Your rhyme scheme is a little muddled, and the rhythm is off in places, e.g. 'It fell one Christmas Eve towards little Johnny who was supposed to be asleep'. Read it aloud to yourself and you'll hear the parts that don't work.

You'll probably get more help in the "Poetry" section of the forums as there will be more people posting there who know about poetry techniques. Maybe delete this and move it there? xx


----------



## Ever2222 (Feb 16, 2013)

I agree the title is a bit revealing, maybe change it to Johnny's star. I do think it's a cute story, just maybe make it a little longer.


----------



## summergenevieve (Jun 11, 2013)

Don V Standeford said:


> (We put up with rhymes because despite their invasive effect on the "reality" of the poem they sound pleasing to the ear. But when we start rhyming the word "rhyme" we're really pushing believability.

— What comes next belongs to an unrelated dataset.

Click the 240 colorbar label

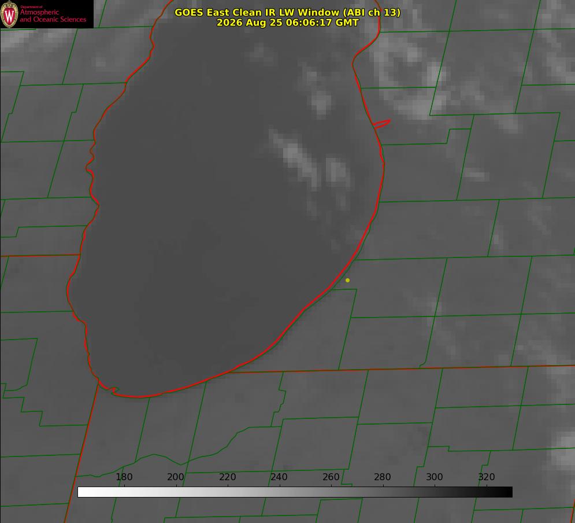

If the poem/flash fiction is aimed at young children then the rhyming wouldn't push believability, it would entertain children even more. Although if it is aimed at adults or young adults, I understand where you are coming from.


----------



## Gargh (Jun 11, 2013)

Vitaly Ana said:


> Twice upon a rhyme there was a Christmas Star upon a pine. It fell one Christmas Eve towards little Johnny who was supposed to be asleep. It tapped the top white light which tripped the electrolytic capacitor site. All the light went dark, all was tense, all at once. Up on the tree, which no one could see, the star came rumbling down. The smart little boy was brave and refused to show a frown. Instead he thought and fought and found the softest biggest toy. Holding it high over his head, sat the courageous little boy. On Christmas Eve, by the bottom of the tree, Johnny saved the Star and Johnny saved He.



Hi Vitaly, I like what you're trying to do here, crossing the prose/poetry boundary and it's sweet. It's the sort of thing adults would like to read to their children at Christmas. So, with that in mind, I would, personally, fatten it out a bit e.g.

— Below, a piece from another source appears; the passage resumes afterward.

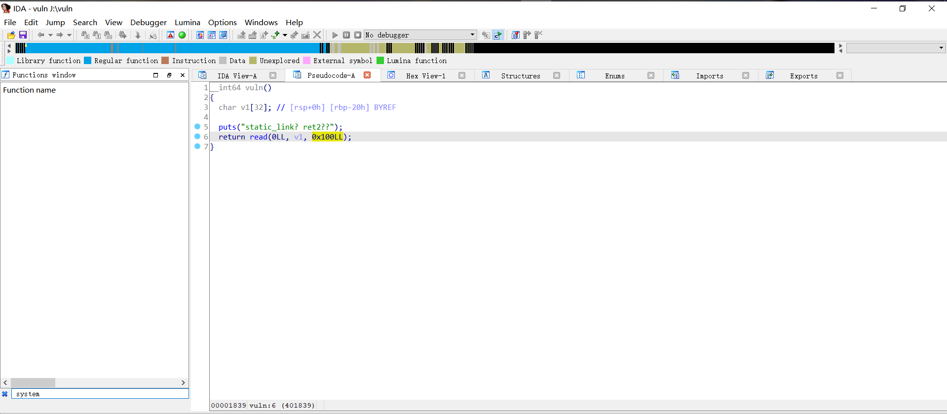Viewport: 947px width, 414px height.
Task: Click the save database icon
Action: click(x=23, y=35)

_Once upon a winter and twice upon a rhyme, sat a shining Christmas Star high up on a pine.

_to tip it ever so slightly further over to the prosey side :star:


----------



## gusgus (Jul 4, 2013)

I think the scene is very magical. You can try putting a few more details though. :smile:


----------



## ArrowInTheBowOfTheLord (Oct 28, 2014)

It is a really beautiful scene, but it can be confusing in places. Try to touch it up a bit on the rhythm of the sentences.  I also don't know what you mean by "Johnny saved He."


----------